__Work order__. When you repeat the listing below, keep every word exactly and leave out each picture.
=== Begin Enclosure ===
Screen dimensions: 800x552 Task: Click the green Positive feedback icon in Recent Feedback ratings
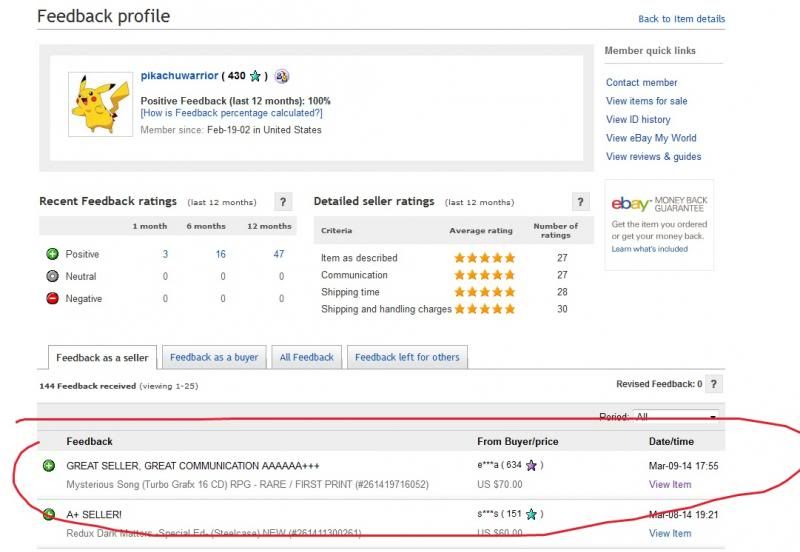(x=52, y=254)
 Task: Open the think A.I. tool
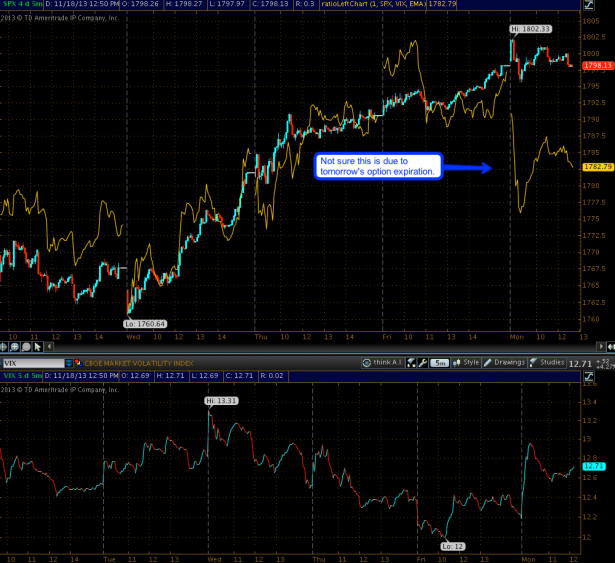pos(386,362)
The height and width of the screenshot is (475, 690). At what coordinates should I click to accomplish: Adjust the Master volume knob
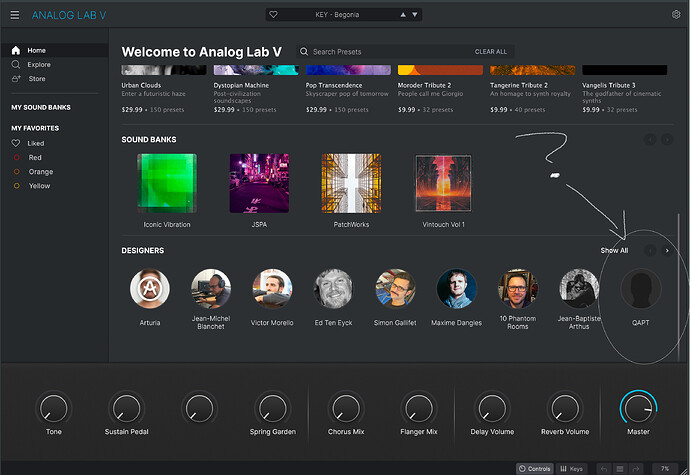[638, 408]
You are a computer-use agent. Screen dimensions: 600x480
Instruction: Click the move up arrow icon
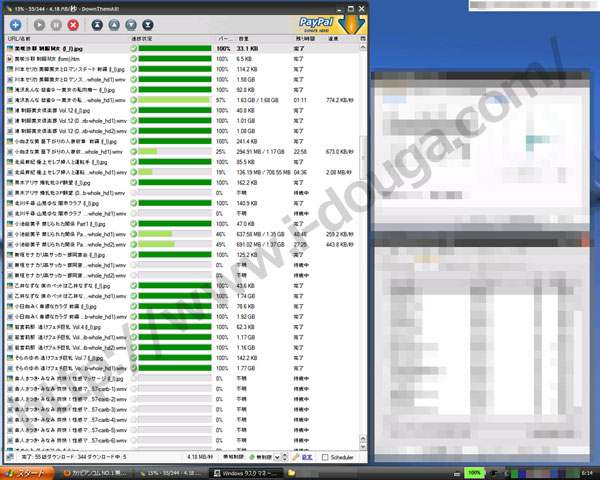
=== End Enclosure ===
__Written response__.
Screen dimensions: 800x552 Task: Click the green Positive feedback icon in Recent Feedback ratings
(x=52, y=254)
 Task: Open the think A.I. tool
pos(386,362)
The height and width of the screenshot is (475, 690). At what coordinates should I click to accomplish: Adjust the Master volume knob
[638, 408]
You are a computer-use agent. Screen dimensions: 600x480
Instruction: Click the move up arrow icon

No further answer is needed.